La France a perdu...
...l’un des plus mauvais écrivains de sa génération. Outre le fait qu’il ne savait quasiment pas écrire, le pauvre garçon était un provocateur un peu minable se prenant pour un poète maudit, un peu dans le rôle du gars qui se branle frénétiquement et qui se prend pour un séducteur en puissance. Et oui, Guillaume Dustan est mort, d’une « overdose médicamenteuse involontaire », lundi, à l’âge de 40 ans. Une overdose médicamenteuse involontaire… Ca veut dire qu’il a pris trop de médicament sans s’en rendre compte. En même temps, on fait parti de l’intelligentsia parisienne ou pas.
Dustan, qui aimait à s’élever contre un certain parisianisme n’a réussi qu’à devenir l’emblème d’une certaine idée de l’autofiction, un genre qu’il est persuadé d’avoir révolutionné au milieu d’autres écrivains aussi merdiques que Christine Angot et compagnie. Dans son premier roman, « Dans ma chambre », il raconte comment, pendant combien de temps, dans quelles positions il se met des godes dans le cul… On a les révolutionnaires qu’on mérite. Eric Loret, dans Libération, se livre à un exercice hagiographique aussi périlleux que ridicule, dans un article finement intitulé « Dustan qui passe » : la dernière phrase méritera de rester dans les anales (avec un seul « n » bien sûr, pour faire dans les jeux de mots vaseux, minables et sans vie queue chérissait particulièrement Dustan) : « Avec sa disparition, la littérature de l'avenir est déjà du passé ».
Dustan a également commis le célèbre « Nicolas Pages », pour lequel il a reçu le prix de Flore. Dans cet espèce de livre, il raconte tout (oui, les néo autofictionnaires n’ont aucune pudeur) ; il y raconte ses chiasses, ses vomissements, ses branlettes… Bref, que des choses qui apportent un éclairage nouveau sur rien, si ce n’est sur le fonctionnement de l’appareil gastrique d’un séropositif surmédiatisé.

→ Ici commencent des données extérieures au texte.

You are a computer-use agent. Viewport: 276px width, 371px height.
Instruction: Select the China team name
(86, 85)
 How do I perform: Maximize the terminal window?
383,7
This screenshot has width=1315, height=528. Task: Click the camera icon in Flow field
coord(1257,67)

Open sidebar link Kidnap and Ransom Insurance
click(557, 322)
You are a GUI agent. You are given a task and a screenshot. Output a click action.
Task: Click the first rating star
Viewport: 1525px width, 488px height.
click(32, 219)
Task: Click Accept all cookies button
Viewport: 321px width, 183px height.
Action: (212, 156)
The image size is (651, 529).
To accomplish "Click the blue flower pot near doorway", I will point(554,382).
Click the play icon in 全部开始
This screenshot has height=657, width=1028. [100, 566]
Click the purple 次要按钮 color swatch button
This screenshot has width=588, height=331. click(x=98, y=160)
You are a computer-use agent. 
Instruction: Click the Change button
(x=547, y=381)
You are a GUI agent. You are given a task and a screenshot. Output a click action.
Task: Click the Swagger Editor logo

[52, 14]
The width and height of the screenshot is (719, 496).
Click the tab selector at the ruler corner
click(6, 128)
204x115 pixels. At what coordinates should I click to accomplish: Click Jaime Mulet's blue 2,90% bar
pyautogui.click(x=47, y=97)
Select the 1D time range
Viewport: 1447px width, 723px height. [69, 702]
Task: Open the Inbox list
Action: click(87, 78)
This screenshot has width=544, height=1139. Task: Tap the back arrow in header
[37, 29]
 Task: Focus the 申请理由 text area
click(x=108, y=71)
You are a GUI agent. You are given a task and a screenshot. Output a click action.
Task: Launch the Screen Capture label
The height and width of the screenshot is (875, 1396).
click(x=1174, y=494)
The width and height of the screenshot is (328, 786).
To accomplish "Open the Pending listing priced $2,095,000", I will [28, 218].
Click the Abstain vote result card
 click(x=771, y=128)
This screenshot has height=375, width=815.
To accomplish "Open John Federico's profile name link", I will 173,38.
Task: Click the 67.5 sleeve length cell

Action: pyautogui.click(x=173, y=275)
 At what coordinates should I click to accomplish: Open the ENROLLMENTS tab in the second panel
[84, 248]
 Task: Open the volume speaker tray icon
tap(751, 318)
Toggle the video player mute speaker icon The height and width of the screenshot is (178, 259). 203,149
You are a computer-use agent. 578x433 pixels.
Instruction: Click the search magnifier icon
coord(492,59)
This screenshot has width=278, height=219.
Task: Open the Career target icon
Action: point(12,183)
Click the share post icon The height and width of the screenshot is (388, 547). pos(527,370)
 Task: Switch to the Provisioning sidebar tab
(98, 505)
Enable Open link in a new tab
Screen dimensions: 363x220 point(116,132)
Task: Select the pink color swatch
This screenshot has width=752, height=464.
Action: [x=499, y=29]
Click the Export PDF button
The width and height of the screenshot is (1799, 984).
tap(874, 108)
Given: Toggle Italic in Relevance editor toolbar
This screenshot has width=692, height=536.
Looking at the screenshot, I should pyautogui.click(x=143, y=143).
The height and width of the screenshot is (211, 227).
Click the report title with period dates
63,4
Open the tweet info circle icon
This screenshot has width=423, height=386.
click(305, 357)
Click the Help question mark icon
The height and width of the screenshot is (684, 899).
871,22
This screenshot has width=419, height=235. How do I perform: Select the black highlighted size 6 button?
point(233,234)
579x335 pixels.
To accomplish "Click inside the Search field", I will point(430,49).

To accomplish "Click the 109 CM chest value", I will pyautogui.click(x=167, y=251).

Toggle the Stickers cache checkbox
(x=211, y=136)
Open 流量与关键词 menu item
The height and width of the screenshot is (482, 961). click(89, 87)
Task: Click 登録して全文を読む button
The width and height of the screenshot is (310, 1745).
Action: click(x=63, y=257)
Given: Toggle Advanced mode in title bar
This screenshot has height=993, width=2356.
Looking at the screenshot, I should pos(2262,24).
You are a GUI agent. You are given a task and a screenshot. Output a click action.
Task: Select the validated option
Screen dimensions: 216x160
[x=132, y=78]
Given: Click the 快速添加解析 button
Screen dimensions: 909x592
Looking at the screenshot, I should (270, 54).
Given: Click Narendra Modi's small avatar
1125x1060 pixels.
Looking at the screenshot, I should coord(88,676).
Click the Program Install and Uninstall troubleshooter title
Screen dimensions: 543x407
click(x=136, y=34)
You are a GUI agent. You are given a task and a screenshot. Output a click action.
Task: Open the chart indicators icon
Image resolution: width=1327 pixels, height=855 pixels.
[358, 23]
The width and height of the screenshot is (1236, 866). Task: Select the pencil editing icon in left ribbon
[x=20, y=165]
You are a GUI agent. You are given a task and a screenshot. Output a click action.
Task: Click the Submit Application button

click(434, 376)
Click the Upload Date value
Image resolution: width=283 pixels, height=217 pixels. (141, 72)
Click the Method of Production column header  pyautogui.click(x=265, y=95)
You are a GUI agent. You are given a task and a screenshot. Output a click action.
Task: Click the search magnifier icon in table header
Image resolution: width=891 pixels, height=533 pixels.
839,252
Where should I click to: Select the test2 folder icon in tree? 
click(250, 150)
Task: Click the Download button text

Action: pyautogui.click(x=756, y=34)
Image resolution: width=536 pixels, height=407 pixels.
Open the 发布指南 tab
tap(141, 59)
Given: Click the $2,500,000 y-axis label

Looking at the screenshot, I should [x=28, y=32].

Dans LXIR, Dustan le révolutionnaire de bac à sables remplace tous les « que » par des « queues »… A quoi tiens le génie, quand même…
Dustan, qui avait commencé comme juge administratif jusqu’à ce qu’il apprenne sa séropositivité, forçait les coups de pub, se prononçant et tentant de démontrer l’intérêt du bareback (relations sexuelles non protégées). Avec des arguments philosophiques de caniveaux, de la psychologie de caniveau et du français d’égout, il tentait de justifier les joies de la surinfection.
Dustan n’avait pas peur de la surinfeciton, la connerie ayant surinfectée son cerveau depuis très longtemps, trop longtemps diront certains. Au point qu’il n’arrivait plus à compter correctement ses médicaments, et qu’il en est mort. Parce que en plus, pour un gars qui se croyait révolutionnaire comme lui, c’est une mort con : il se voulait Che Guevarra, il a eu la fin de mère Térésa (qui n’est peut-être pas morte d’une overdose médicamenteuse involontaire, mais j’aime bien la comparaison). Une fin ridicule, comme une sortie ratée, une conclusion finalement logique après une carrière d’écrivain raté et des interventions médiatiques délirantes toutes aussi ratées.
Vu la mort de ce chantre de l’autofiction, je propose de lancer une grande opération : Un Lexomil pour Christine Angot. Avec un peu de chance, on arrivera à lui en envoyer une provision suffisante pour que, croyant soigner sa névrose de pauvre bourgeoise triste, elle arrive, elle aussi, à faire une « overdose médicamenteuse involontaire », et à débarrasser un paysage médiatique et littéraire qu’elle a trop longtemps encombré.